> _EXERCISE AIM_:
Copy exactly, please, each line of the data below until the line that contains "Given: Click the count value in the 五阶灵田 row" has been copied, beginning at the top.

Stored data entries:
- Opening Delimiter -

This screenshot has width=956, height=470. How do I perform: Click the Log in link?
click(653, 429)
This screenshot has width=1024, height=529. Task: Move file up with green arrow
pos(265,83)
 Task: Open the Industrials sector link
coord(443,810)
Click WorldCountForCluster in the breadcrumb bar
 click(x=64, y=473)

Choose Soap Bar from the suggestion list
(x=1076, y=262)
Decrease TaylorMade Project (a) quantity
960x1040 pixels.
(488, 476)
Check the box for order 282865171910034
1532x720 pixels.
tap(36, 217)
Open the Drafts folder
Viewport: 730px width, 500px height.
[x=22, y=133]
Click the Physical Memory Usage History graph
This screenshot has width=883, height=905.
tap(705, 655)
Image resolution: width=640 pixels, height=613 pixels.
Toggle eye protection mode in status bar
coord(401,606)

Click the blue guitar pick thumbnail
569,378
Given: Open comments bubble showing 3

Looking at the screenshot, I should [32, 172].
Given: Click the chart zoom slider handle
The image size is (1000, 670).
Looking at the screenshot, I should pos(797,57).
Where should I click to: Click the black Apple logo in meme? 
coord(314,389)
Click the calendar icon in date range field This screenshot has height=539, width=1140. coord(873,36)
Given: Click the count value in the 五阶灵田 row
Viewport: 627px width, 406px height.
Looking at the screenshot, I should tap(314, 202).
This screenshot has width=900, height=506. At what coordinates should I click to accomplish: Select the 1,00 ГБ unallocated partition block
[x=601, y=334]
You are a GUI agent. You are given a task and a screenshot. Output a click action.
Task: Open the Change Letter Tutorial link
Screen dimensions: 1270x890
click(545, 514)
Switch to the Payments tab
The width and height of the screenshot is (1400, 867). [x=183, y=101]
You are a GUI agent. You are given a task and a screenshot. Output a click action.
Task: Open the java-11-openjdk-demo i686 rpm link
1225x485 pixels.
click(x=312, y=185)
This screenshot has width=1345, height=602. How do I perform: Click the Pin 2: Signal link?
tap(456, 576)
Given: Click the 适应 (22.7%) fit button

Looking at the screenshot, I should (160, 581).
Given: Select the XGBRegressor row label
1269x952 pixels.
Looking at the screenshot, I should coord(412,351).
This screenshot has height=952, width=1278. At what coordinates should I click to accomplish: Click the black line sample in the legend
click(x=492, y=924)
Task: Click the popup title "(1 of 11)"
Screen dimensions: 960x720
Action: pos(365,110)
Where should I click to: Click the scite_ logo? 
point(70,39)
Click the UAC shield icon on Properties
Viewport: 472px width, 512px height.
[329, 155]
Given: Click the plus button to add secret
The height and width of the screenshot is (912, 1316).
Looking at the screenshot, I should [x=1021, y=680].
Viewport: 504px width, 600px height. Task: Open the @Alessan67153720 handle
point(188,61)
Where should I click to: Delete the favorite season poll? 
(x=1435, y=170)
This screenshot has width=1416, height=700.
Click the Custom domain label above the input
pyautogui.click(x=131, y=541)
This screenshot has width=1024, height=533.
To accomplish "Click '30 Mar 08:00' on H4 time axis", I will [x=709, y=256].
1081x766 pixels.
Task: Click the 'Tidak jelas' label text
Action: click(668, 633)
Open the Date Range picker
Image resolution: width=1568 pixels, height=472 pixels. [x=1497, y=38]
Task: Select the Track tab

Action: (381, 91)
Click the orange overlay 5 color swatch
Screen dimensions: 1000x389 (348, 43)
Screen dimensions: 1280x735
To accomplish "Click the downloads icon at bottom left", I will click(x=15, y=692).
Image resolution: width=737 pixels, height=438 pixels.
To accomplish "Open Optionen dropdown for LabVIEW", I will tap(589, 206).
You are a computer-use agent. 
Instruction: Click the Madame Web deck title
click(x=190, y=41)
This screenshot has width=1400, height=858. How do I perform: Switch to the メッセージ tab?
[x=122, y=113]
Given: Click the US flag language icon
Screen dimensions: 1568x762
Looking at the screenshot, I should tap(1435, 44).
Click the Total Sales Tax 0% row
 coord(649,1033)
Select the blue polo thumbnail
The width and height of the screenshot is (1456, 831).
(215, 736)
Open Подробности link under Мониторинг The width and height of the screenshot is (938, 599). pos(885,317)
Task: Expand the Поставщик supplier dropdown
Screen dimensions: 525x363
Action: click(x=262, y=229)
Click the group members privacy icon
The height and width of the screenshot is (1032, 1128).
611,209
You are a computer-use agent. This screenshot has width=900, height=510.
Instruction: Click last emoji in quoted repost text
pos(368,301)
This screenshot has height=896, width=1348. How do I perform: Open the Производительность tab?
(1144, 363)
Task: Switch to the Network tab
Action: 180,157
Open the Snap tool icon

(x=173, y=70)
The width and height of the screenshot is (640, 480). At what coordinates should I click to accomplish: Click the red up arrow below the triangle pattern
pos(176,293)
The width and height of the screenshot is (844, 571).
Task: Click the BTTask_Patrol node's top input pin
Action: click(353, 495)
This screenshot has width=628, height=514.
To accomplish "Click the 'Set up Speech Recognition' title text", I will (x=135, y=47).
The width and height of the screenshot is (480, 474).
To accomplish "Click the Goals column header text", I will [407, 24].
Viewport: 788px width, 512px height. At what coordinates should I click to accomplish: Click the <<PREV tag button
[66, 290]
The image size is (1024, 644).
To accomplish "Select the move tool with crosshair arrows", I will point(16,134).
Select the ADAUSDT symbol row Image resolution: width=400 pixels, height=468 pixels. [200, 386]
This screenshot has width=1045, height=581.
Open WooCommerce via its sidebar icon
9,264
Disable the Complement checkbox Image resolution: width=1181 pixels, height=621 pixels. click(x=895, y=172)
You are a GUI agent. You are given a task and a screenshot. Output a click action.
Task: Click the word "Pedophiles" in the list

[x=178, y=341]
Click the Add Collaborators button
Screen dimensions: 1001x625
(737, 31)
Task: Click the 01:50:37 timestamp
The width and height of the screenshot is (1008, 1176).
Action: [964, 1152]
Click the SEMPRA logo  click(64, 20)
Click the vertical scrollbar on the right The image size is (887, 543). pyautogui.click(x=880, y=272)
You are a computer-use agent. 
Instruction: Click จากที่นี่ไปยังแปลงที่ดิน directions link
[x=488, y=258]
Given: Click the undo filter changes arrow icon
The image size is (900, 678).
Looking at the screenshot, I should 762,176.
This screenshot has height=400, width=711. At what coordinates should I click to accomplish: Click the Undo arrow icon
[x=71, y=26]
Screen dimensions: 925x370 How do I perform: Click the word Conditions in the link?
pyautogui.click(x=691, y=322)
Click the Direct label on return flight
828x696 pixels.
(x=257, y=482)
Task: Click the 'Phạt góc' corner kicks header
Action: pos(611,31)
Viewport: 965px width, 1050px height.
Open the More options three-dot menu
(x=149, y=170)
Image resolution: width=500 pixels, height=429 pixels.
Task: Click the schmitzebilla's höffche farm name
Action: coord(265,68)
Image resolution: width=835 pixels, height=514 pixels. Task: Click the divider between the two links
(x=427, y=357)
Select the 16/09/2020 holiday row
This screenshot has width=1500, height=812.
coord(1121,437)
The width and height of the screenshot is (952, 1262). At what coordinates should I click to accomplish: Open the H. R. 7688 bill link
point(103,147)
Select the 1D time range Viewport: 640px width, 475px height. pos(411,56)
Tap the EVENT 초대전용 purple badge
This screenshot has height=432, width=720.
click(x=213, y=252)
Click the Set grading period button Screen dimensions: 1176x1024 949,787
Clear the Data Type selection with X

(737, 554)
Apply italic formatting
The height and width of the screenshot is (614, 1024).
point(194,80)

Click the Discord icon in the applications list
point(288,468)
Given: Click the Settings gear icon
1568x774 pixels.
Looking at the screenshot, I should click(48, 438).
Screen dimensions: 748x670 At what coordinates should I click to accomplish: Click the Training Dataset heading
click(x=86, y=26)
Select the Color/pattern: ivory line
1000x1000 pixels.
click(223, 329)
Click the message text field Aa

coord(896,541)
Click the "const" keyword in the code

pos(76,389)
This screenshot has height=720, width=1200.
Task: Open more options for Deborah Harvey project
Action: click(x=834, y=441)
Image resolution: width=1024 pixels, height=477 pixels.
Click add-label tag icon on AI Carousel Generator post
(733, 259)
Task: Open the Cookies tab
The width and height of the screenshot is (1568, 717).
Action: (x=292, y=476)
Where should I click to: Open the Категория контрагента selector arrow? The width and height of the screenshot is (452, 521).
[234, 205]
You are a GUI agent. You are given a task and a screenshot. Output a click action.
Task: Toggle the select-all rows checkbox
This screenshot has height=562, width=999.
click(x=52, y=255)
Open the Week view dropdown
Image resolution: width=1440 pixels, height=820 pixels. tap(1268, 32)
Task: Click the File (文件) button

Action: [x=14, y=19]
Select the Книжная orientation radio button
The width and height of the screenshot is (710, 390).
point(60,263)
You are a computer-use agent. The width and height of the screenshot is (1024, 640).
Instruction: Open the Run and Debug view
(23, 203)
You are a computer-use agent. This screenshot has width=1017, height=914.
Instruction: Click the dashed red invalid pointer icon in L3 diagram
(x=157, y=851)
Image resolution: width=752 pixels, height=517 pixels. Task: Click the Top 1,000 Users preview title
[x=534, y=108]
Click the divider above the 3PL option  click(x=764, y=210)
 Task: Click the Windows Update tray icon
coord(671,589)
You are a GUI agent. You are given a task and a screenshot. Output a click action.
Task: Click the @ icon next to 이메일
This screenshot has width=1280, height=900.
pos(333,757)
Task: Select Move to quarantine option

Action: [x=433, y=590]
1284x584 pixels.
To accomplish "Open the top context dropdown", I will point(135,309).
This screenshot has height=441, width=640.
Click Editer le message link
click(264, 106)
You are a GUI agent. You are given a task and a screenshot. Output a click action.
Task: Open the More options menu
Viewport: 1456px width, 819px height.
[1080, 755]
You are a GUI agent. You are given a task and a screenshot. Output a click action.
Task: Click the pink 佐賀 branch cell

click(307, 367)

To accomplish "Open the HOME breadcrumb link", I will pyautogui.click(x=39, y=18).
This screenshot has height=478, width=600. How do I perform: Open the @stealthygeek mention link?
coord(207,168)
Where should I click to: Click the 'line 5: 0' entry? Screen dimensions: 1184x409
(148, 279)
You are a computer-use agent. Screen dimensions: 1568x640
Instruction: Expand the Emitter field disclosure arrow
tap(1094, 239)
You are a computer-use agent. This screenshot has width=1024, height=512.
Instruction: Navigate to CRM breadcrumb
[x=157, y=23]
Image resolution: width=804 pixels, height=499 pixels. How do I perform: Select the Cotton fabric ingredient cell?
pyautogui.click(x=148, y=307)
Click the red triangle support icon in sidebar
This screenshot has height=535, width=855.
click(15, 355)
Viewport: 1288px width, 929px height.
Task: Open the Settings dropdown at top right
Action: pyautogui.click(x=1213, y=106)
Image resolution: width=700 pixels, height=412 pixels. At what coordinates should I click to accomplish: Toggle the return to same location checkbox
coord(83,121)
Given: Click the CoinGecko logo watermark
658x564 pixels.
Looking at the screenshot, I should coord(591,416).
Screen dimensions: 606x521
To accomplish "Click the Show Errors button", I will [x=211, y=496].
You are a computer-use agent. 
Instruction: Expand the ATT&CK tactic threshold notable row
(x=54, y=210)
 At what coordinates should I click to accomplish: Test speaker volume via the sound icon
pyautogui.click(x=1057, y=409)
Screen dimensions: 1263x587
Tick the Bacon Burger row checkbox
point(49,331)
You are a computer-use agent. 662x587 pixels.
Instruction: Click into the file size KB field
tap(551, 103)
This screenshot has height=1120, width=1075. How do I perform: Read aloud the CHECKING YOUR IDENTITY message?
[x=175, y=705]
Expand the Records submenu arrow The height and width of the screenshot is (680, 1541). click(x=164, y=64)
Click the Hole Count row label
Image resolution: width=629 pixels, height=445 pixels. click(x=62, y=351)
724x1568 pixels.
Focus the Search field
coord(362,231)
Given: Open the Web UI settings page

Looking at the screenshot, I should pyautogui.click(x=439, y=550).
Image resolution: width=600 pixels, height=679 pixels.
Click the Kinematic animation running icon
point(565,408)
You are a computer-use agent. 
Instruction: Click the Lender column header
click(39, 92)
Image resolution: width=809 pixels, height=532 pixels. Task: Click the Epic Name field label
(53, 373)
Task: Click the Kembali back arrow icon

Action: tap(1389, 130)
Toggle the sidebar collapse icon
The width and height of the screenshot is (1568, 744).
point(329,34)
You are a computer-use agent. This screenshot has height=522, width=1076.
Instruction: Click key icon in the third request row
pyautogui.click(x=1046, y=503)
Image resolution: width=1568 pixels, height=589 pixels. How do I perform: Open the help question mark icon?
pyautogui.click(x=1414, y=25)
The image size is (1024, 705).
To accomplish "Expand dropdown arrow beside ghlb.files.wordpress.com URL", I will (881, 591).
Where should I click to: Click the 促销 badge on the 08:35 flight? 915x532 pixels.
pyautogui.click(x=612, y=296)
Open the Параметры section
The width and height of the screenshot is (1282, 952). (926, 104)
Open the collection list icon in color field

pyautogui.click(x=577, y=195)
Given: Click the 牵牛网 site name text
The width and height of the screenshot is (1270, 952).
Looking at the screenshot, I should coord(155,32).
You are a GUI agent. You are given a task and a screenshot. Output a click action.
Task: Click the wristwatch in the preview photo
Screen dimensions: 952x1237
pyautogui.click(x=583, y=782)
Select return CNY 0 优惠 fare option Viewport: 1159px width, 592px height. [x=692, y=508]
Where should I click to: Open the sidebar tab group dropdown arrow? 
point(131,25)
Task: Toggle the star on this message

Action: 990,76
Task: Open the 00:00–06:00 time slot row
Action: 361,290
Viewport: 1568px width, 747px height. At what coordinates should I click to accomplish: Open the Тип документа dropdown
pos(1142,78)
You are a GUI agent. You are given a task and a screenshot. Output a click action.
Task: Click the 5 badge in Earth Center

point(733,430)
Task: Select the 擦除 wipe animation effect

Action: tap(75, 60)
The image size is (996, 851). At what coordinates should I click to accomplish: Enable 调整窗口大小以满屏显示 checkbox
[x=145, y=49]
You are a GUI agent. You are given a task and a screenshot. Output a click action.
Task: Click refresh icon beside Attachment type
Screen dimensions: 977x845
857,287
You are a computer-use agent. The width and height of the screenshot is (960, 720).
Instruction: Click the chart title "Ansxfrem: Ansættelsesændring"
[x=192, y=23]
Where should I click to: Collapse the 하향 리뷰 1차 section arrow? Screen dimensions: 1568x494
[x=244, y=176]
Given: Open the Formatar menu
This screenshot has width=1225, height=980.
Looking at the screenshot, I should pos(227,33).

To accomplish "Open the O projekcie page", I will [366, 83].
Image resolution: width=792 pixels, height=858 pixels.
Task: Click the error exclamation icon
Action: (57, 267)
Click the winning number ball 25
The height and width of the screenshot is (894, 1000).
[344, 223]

- Closing Delimiter -

> _ANSWER SECTION_:
This screenshot has width=956, height=470. How do I perform: Click the Log in link?
click(653, 429)
This screenshot has width=1024, height=529. Task: Move file up with green arrow
pos(265,83)
 Task: Open the Industrials sector link
coord(443,810)
Click WorldCountForCluster in the breadcrumb bar
 click(x=64, y=473)

Choose Soap Bar from the suggestion list
(x=1076, y=262)
Decrease TaylorMade Project (a) quantity
960x1040 pixels.
(488, 476)
Check the box for order 282865171910034
1532x720 pixels.
tap(36, 217)
Open the Drafts folder
Viewport: 730px width, 500px height.
[x=22, y=133]
Click the Physical Memory Usage History graph
This screenshot has width=883, height=905.
tap(705, 655)
Image resolution: width=640 pixels, height=613 pixels.
Toggle eye protection mode in status bar
coord(401,606)

Click the blue guitar pick thumbnail
569,378
Given: Open comments bubble showing 3

Looking at the screenshot, I should [32, 172].
Given: Click the chart zoom slider handle
The image size is (1000, 670).
Looking at the screenshot, I should pos(797,57).
Where should I click to: Click the black Apple logo in meme? 
coord(314,389)
Click the calendar icon in date range field This screenshot has height=539, width=1140. coord(873,36)
Given: Click the count value in the 五阶灵田 row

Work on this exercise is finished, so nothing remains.